Experimental study and thermodynamic analysis of coal spontaneous combustion characteristics

Abstract

Spontaneous coal combustion is one of the most common disasters in coal mine production. In order to explore the mechanism of coal spontaneous combustion more deeply, coal samples from the Yangdong wellfield of Jizhong Energy were selected for oxidative heat energy analysis experiments. A temperature-programmed experiment was selected to study the changes in characteristic parameters during the low-temperature oxidation of coal under different air supply conditions. TG-DSC experiments were conducted to study the characteristic temperature changes and thermodynamic characteristics of coal combustion processes at different heating rates. The study results show that the coal is most easily oxidised in the low-temperature oxidation stage when the air supply is 120 ml/min. The oxygen consumption rate, CO generation rate, and maximum and minimum heat release intensity are all greater at this airflow than under other conditions. The process of spontaneous combustion of coal has six characteristic temperature points and is divided into five stages. The characteristic temperature of the coal sample increased with the increase of the heating rate, and the TG/DTG curve showed a hysteresis phenomenon.

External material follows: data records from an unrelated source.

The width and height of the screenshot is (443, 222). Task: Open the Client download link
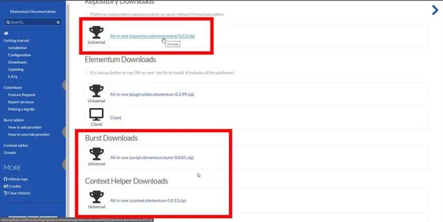(115, 118)
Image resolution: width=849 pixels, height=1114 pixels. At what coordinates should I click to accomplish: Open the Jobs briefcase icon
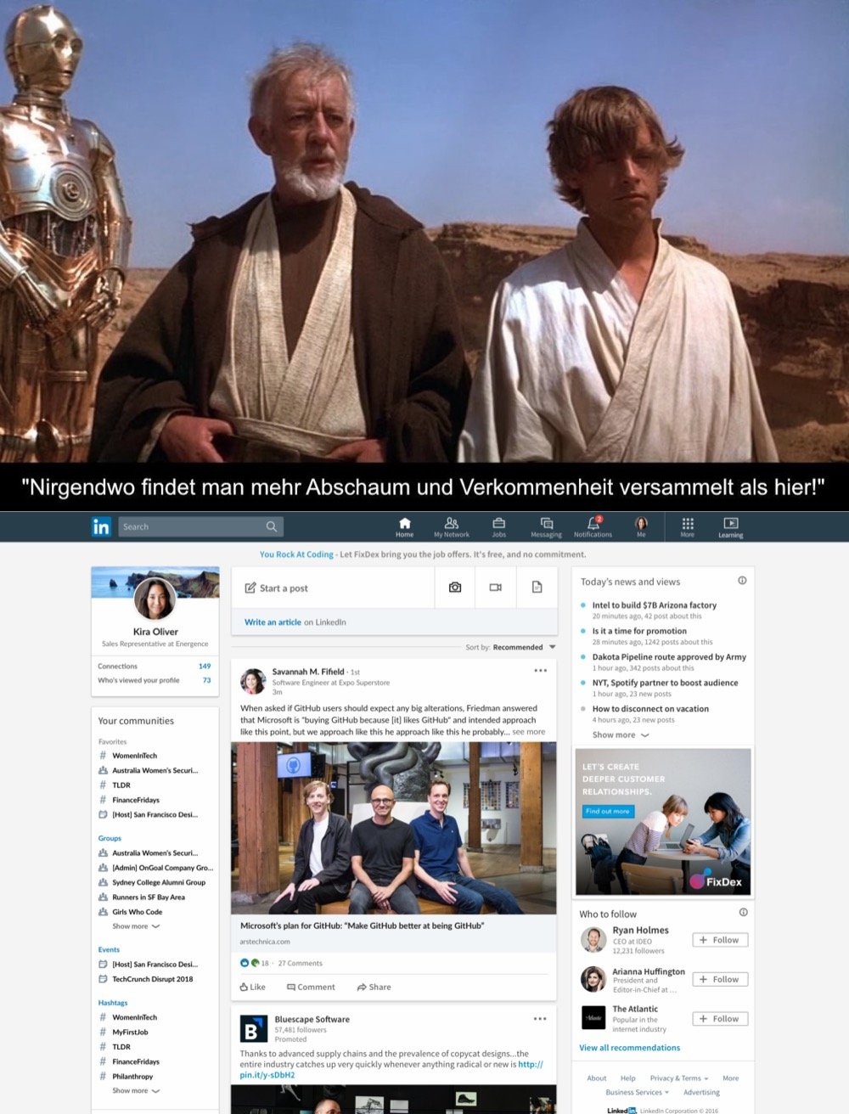click(x=498, y=524)
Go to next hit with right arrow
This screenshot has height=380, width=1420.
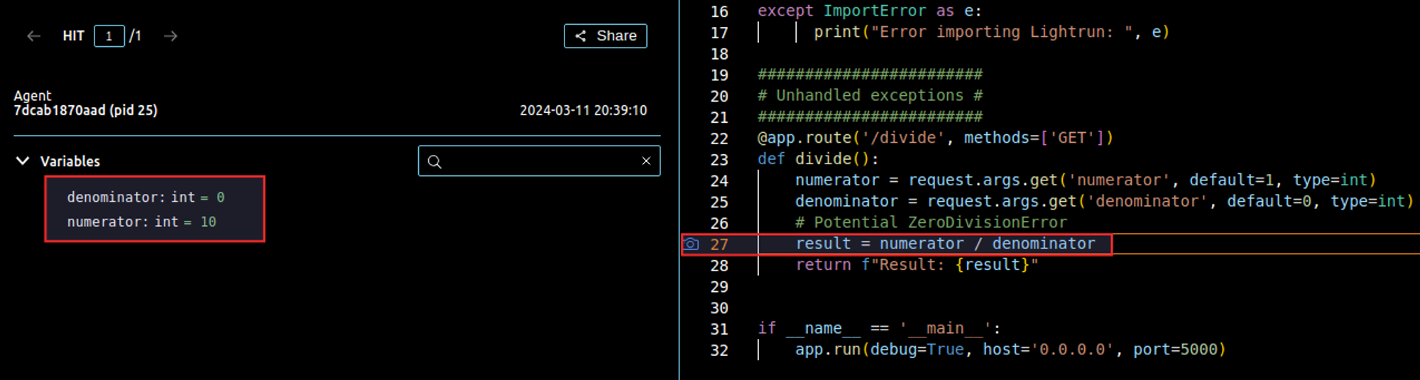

DSC temperature curve shifts toward the high temperature with the increase of the heating rate, and the exothermic region is expanded. Isokinetic analysis (F-W-O and V-W) and Coats-Redfern model for calculating thermodynamic parameters. The activation energy of the samples decreased with the increase of the heating rate in the range of 2∼20°C·min−1 and showed a decreasing trend with the increase of the conversion rate.